This was my first real trip of the year to
work on my trail. I had climbed up a couple of months before on May 1,
but that was mostly to retrieve my tools that I had left at the hut all
winter. On that trip, the snow had still been way too deep to even think
of working on the trail.
Anyway, this time I was staying at the hut for
two nights so I would be able to get in two days of work on my trail. It
was the 4th of July weekend, and I was going to return home on July 2 in
time to spend most of it with my family.
On the first day, I sawed my way through ten
or twelve blowdowns and did a lot of brushing. The trail was in awful
shape after a hard winter with heavy snows. Many smaller firs and
spruces were bent completely over into the trail and had to be cut down.
After a long day's work, the usual hearty meal at the hut and my warm
sleeping bag were a welcome sight.
During the night, a heavy rain began to fall
and, naturally, was still falling in the morning. To say the least, I
was not in a hurry to get out on the trail, so after breakfast, I waited
around on my bunk for a while to see whether it might let up. It didn't.
I finally resolved that I couldn't afford to let the rain stop me from
getting some work done, so I put on my rain paints and jacket, and
headed back down the slippery trail with my trusty tools in hand.

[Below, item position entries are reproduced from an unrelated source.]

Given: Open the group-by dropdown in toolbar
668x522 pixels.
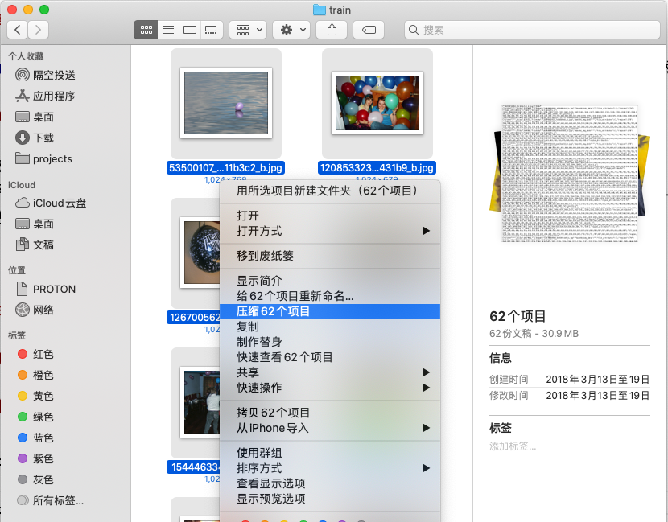Looking at the screenshot, I should (248, 30).
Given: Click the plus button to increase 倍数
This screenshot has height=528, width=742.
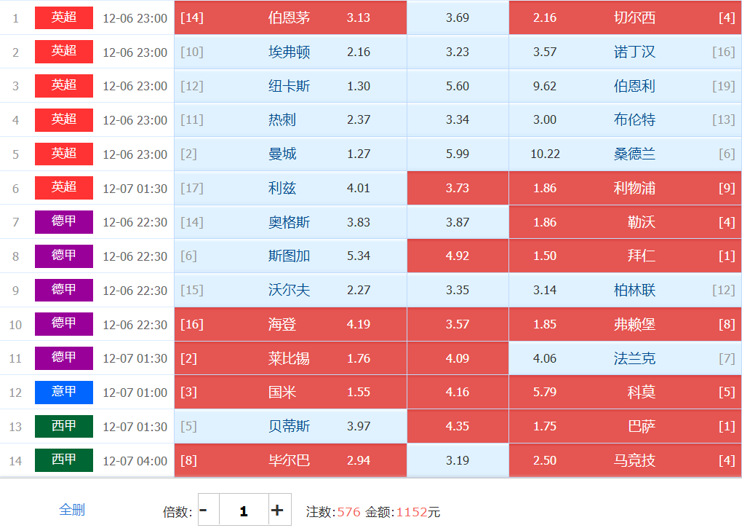Looking at the screenshot, I should 277,511.
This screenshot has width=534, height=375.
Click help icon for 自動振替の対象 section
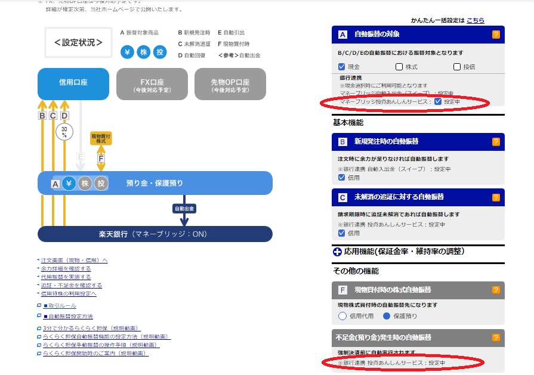[496, 35]
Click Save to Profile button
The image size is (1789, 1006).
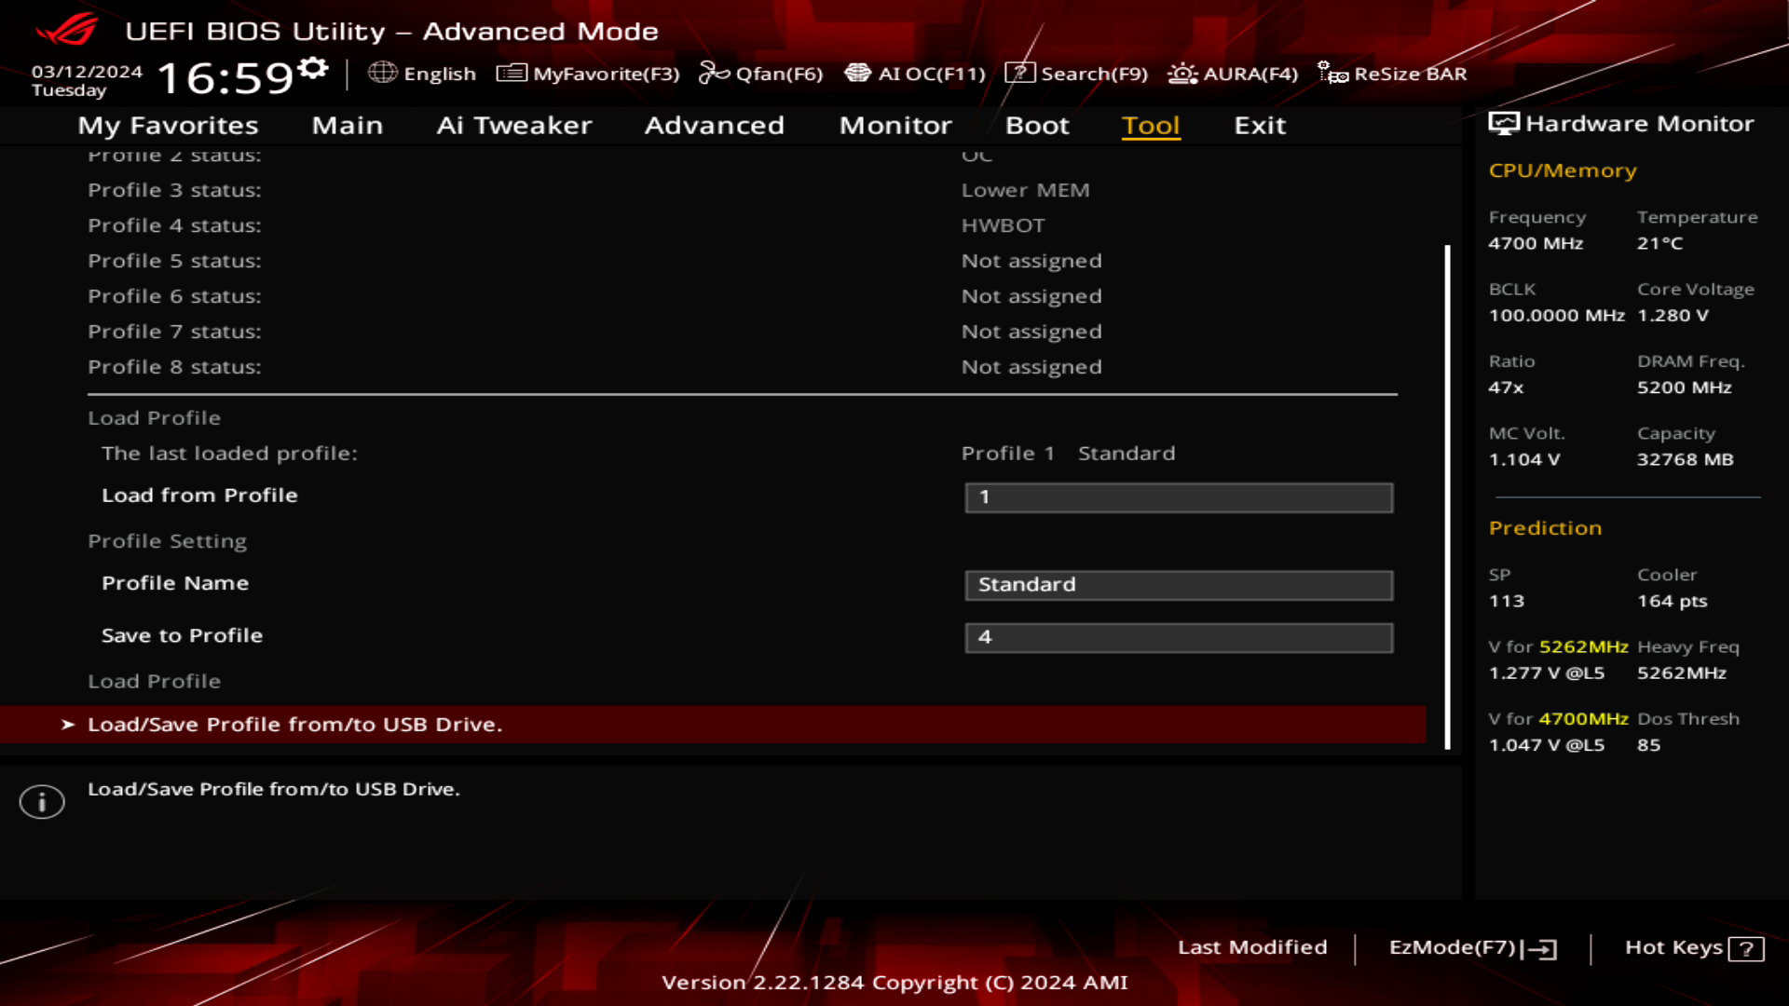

I was able to cut down a few more blowdowns, a
couple of which were particularly tough with my small bow saw, and do a
bit more brushing, but by the time I got down to just below 3100 feet,
after less than four hours out on the trail, I had totally and
completely had it. Water bubbled up out of my Goretex boots with each
step, and every stitch of clothing I had on were little more than
sopping sponges. I have to hand it to my rain pants though; like
sandwich baggies, they did a great job of sealing the moisture inside.
I'm sure that I was actually more waterlogged than the trees I was
I slogged and sloshed my way back to the hut
around two o'clock, little by little peeled off the sticky wet clothing
that was glued to my skin, changed into dry things, and hung or spread
out all my sodden stuff as best as I could, knowing full well that none
of it would be even remotely dry by the morning. I then crawled into my
sleeping bag to rest for the remaining hours of the afternoon.

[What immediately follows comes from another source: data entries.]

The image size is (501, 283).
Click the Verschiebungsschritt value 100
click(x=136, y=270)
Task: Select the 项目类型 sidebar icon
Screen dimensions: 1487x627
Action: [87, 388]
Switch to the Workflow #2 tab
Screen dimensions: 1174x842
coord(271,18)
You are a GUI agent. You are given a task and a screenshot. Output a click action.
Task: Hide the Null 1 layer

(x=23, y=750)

The next morning dawned clear and dry. A front
had passed by during the night and brought with it cooler and windier
weather. After breakfast, I stowed my tools in the hut's basement,
crammed my still soggy things into the bottom of my pack, and hoped that
my dry socks would somewhat protect my feet from my squishy boots.
My plan for the day was to climb Mt Pierce,
head up the Crawford Path, ascend Mt Eisenhower, and then make my way
back to my car at the Highland Center on the Edmands Path and Mt Clinton
At the summit of Mt Pierce, I got a taste of
just how cold and windy it was going to be up on the ridge. The
temperature had dropped to just below freezing. I zipped my jacket all
of the way to my neck and cinched the hood tight around my face. Still,
it was a beautiful day with no higher clouds to obscure the bright
gibbous moon in the southwest skies.